Понятно, молодые - перед ними будущее, радость, счастье, по крайней мере – надежда…

Но старцы? Почему боятся те, которые даже надежды не могут уже иметь?

Они боятся Твоей тишины, хотя сами уже издавна глухи; боятся Твоего мрака, хотя издавна уже слепы; опасаются Твоей безмерности, хотя давно ужк утратили чувство измерения; боятся беспамятства, хотя памяти в них давно уже нет.

И, тем не менее… судорожно держатся, отчаянно, искривленными пальцами, беззубыми челюстями жалких остатков существования.

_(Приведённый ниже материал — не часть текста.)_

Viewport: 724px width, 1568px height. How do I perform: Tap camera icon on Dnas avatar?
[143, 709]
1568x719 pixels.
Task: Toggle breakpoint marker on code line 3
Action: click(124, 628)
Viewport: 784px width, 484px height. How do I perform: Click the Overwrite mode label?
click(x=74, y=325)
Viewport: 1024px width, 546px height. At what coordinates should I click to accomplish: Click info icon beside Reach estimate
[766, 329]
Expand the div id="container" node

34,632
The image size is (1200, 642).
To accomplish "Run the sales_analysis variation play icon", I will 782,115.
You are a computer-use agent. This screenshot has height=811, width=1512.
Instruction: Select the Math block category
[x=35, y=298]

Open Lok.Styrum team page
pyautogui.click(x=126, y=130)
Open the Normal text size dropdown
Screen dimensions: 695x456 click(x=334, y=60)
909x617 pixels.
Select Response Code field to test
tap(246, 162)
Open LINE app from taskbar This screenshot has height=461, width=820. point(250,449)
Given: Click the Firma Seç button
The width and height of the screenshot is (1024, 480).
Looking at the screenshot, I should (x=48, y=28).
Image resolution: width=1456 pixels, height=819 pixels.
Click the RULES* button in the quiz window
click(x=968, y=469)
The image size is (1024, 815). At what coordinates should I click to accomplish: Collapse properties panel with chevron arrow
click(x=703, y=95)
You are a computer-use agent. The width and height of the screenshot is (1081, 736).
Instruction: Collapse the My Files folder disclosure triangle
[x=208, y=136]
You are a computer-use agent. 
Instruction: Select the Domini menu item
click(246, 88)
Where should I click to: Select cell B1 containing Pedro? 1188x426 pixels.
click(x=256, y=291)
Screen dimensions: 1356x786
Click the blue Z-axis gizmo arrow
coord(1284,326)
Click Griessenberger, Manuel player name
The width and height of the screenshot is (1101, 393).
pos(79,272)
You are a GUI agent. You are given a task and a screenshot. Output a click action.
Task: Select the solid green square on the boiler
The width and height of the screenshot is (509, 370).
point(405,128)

Они словно вонючие лишаи на прекрасном лице мира.

Забери их, Смерть! Убей!

Дай то, что единственно можешь дать:

тишину, мрак, забытье и переход в ничто, раз уж не в состоянии вернуть молодости.

Благословенная Смерть.

ЧАСТЬ I

1. Родившийся в сорочке

Мой отец, Луиджи Деросси, был пьяницей и поэтом. В те времена подобное частенько шло в паре. Вот только, что ни в одной, ни в другой области значительных успехов он не добился. Впрочем, мне не дано было этого познать, поскольку умер он еще перед моим рождением во время исторической осады Сан Анджело, превосходно описанной Пьеро делла Наксиа и Де белло Анджелико. Вот только ошибался бы тот, кто считал бы, что мой старик пал в бою от укола рапиры или пораженный мушкетной пулей. Ничего подобного. На следующий день после взятия города, пьяный не только успехом, он утонул в переполненном до всех разумных границ сортире, что отец Филиппо, душеприказчик Луиджи, отметил короткой надписью, выбитой на надгробном камне, взятым, вроде как, из псевдо-Плутарха: "А жизнь его тоже была говенной". На всякий случай ученый иезуит приказал выбить эту надпись по-гречески, поскольку этот язык не был особо распространенным в Розеттине. Так что пускай орфографическая ошибка в слове "говенной" пускай вас не удивляет.